Saved entries:
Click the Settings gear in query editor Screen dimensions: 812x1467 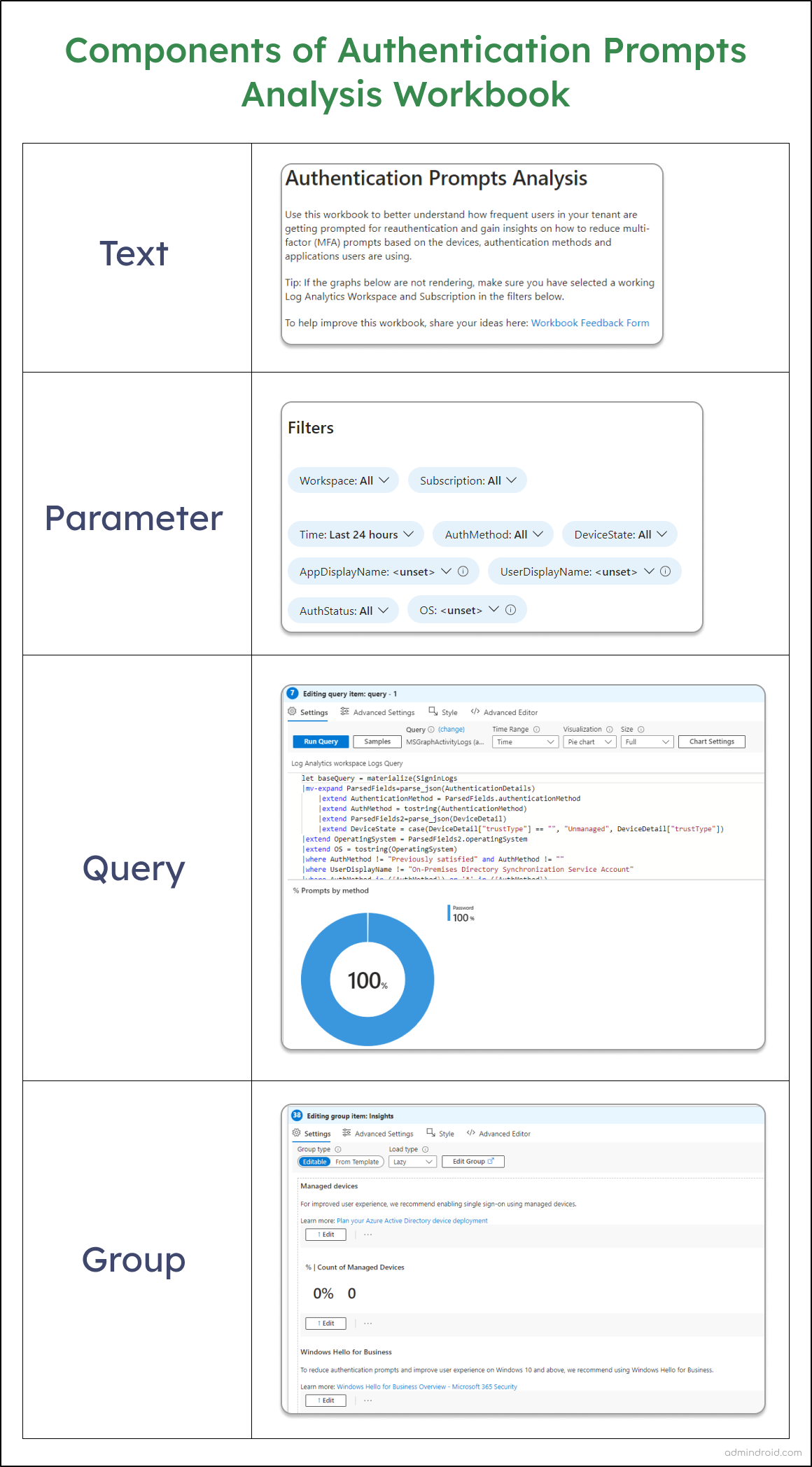[292, 711]
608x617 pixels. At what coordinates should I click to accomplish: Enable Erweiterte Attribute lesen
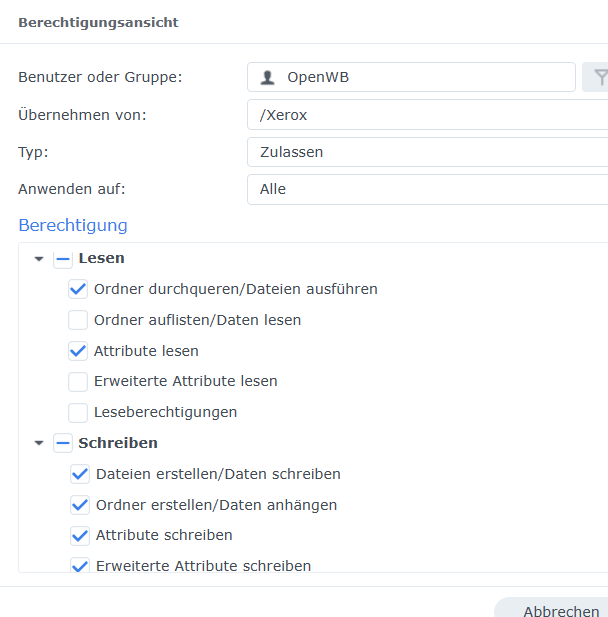tap(78, 382)
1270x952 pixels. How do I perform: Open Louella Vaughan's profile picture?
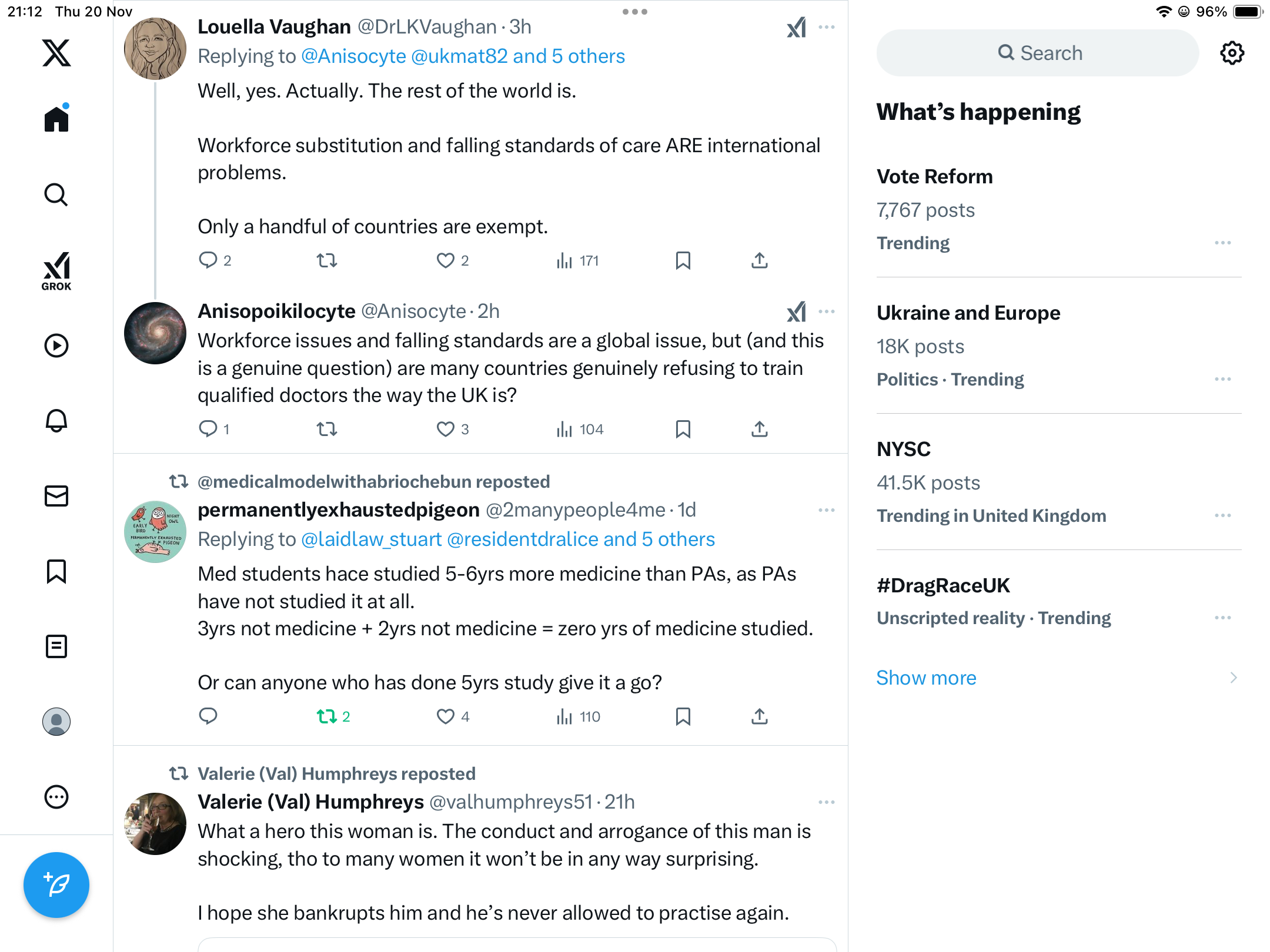(x=155, y=49)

- **Task item**
Begin at the line containing "1270x952 pixels. How" and extract every line through the end of the records, inclusive, exactly and only; omit pictures.

- **Exercise answer**
1270x952 pixels. How do I perform: Open Louella Vaughan's profile picture?
(x=155, y=49)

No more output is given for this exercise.